§ DATA SUPPLIED:
<<<<

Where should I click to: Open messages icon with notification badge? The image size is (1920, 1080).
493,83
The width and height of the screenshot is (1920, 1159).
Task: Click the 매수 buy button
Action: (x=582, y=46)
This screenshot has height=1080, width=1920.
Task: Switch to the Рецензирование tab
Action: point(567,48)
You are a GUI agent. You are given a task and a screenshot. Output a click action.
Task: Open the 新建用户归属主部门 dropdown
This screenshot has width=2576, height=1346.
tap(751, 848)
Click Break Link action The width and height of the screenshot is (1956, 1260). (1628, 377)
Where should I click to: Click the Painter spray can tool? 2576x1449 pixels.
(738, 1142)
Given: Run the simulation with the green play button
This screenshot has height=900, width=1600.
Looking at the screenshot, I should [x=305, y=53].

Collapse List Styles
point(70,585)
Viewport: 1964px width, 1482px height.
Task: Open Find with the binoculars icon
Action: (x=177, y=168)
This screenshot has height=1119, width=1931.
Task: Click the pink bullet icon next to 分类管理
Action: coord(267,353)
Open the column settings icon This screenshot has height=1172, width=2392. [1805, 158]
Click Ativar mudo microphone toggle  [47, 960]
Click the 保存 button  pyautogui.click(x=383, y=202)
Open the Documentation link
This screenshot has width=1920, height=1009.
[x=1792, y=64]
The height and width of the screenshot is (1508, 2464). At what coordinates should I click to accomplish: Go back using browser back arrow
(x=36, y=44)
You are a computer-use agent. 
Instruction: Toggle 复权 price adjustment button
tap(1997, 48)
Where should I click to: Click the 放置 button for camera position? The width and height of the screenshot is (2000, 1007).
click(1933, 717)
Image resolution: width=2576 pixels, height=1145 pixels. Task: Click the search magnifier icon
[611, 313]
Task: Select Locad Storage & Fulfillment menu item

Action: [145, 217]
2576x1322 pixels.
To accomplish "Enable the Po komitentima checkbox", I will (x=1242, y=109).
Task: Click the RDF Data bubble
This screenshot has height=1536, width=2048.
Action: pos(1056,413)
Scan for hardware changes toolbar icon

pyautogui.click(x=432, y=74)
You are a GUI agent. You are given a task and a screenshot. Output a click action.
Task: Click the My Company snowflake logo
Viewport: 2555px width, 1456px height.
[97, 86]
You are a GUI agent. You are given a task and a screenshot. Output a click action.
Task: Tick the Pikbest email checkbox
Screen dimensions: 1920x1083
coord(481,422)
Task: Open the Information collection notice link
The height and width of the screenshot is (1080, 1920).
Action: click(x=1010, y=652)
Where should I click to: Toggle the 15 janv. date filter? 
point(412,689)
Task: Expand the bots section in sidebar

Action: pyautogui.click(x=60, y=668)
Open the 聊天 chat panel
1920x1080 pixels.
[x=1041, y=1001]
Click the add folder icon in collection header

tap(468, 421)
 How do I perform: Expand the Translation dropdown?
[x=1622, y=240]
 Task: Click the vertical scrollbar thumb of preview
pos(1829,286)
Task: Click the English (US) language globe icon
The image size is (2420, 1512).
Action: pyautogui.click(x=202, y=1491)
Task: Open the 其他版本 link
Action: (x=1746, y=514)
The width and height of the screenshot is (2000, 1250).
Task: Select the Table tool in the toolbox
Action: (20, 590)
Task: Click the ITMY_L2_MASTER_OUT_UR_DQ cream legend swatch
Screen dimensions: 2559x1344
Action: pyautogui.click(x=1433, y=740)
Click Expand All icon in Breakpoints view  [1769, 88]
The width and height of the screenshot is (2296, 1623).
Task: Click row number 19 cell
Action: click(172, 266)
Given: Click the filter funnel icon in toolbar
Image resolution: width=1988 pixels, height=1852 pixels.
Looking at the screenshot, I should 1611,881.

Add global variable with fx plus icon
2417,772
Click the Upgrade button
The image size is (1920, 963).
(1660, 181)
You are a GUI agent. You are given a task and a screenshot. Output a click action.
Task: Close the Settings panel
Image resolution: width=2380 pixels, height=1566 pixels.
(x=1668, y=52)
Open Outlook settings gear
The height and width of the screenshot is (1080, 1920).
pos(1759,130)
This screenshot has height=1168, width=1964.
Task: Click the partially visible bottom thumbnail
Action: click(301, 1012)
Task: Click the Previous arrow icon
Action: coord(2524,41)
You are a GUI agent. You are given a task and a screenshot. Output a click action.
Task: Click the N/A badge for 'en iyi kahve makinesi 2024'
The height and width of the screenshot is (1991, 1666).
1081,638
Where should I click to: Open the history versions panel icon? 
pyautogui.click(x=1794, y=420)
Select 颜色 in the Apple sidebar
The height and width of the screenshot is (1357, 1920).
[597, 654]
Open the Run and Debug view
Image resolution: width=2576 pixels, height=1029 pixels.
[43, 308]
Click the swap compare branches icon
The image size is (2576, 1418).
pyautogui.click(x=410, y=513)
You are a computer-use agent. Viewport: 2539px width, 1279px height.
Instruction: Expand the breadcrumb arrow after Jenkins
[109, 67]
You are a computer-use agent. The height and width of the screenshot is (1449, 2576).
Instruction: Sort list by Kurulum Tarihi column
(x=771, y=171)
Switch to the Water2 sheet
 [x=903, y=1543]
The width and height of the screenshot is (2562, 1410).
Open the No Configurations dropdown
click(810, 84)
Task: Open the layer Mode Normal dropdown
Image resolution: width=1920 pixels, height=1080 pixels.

>>>>

Wherever the word "computer" appears in the entries above, copy that whole line.

You are a computer-use agent. 
You are a computer-use agent. Viewport: 2539px width, 1279px height.
You are a computer-use agent. The height and width of the screenshot is (1449, 2576).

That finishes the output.